While determing exit alternatives, it is targeted that the exit will take place in 5 years after overseeing the sustainability and profitability of the investment.

Identified exit goals are listed below;

  • Initial Public Offering:
    An initial public offering is one of the most preferred exit strategies in venture capital investments. When the company reaches the desired magnitude, profitability and performance, an initial public offering might be a very suitable option. SMEs shares may be offered to the public in the Emerging Companies Market (ECM) operating under Borsa Istanbul (BIST).

  • Sales to Strategic Partner:
    This is the most common procedure followed by a public offering. An appropriate partner, after considering the synergy that it shall obtain, can purchase the company adding a premium to the value of the company. This operation establishes a 100% exit for the investors and is a much easier and cheaper exit strategy when compared to a public offering. However, finding the right partner is not always possible. Explaining a company to a strategic partner is usually easier than having to persuade the whole market about the figures of a company. Finding a buyer in some countries can be especially hard. Finally, some companies tend not to opt for this option as they have the fear of losing the majority control of their company.

  • Sales to Financial Partner (to another Venture Capital Fund):
    Venture Capital Funds (VCFs) might desire to sell the company to another VCF or a financial institution.
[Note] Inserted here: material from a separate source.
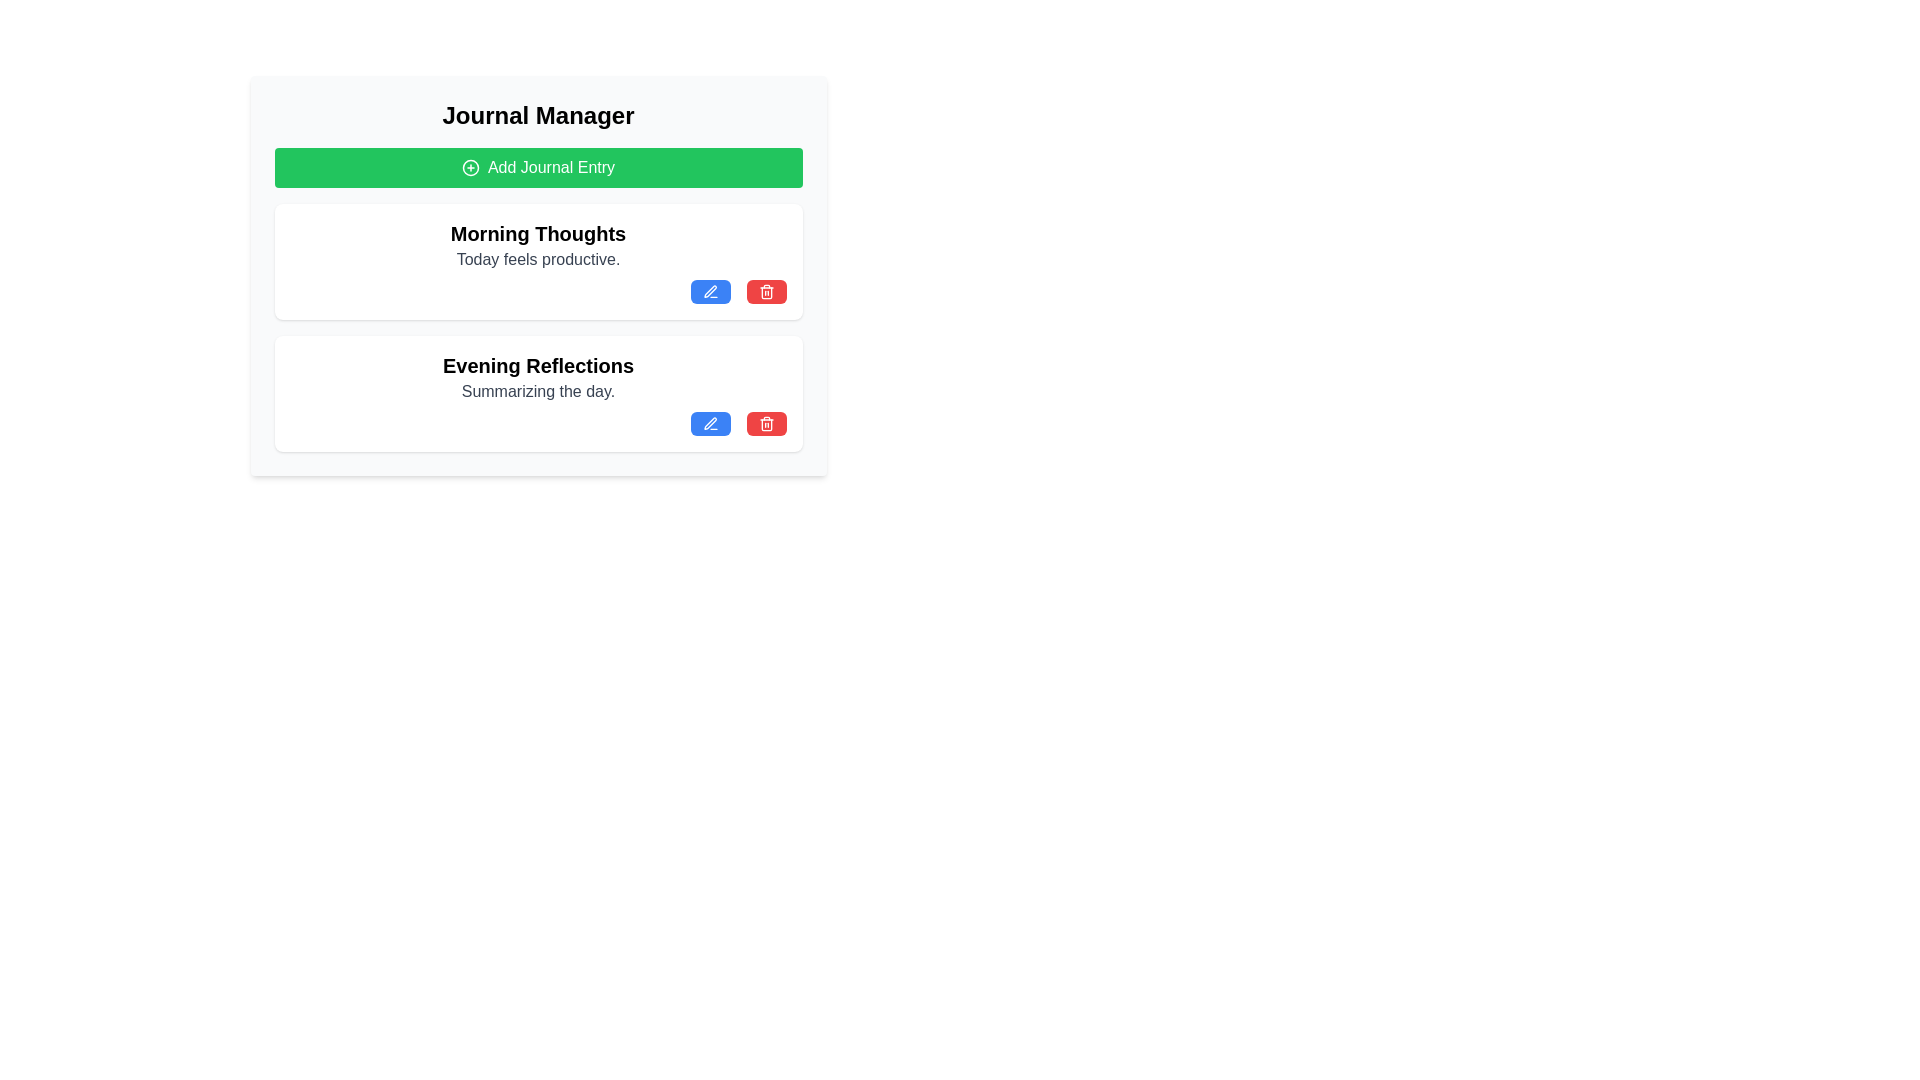  I want to click on the Text label that serves as a title for the section, located above the description text 'Today feels productive.' and below the green 'Add Journal Entry' button, so click(538, 233).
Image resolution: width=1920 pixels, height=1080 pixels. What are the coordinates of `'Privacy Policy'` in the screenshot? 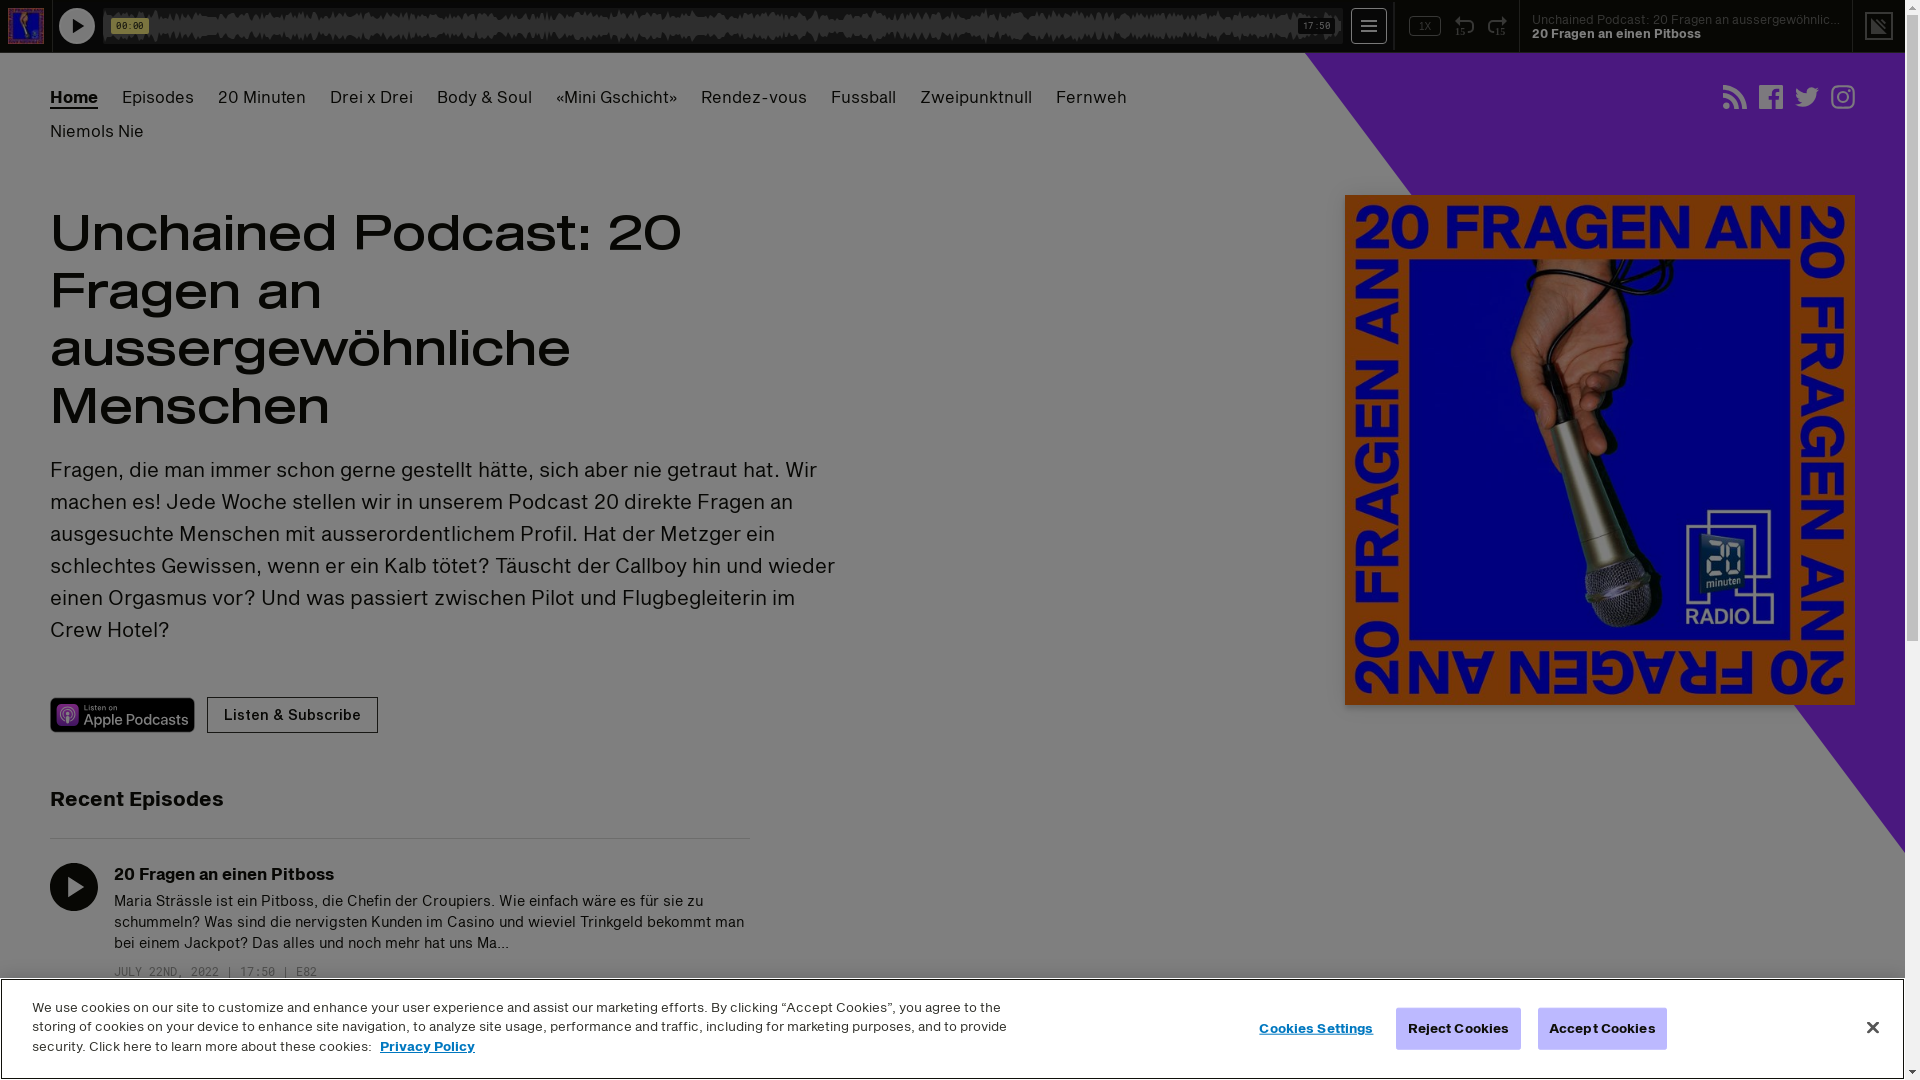 It's located at (426, 1044).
This can be particularly preferred in an environment where initial public offering is unavailable and in the case where no strategic partner is able to be found. It is more likely that the entrepreneur shall remain in the company. Besides, a financial partner can manage the company better and prepare it for the initial public offering. However, in the case where the financial partner cannot achieve a synergy from the partnership they may desire to purchase the company with a lower price than the strategic partner. In addition, the financial partner's will to market/sell the company in the short term might not be found appropriate by the investors.

  • Resale to Company Partners :
    This exit strategy has priority for venture capital funds. Although this procedure is the lowest profitable one when compared to others, KOBI Venture Capital Investment Trust Incorporation, in line with its mission, aims to exit from the investment using this method. This is done at a point where it is believed that the project has reached a specific target. This exit procedure is named as the most difficult sales procedure in the sector. It is difficult because entrepreneurs find it hard to find the adequate financing necessary for the purchase while it is very troublesome to reach an agreement over the value of the company. In the sector, this exit procedure is considered as the sole option to take while exiting from a failed investment.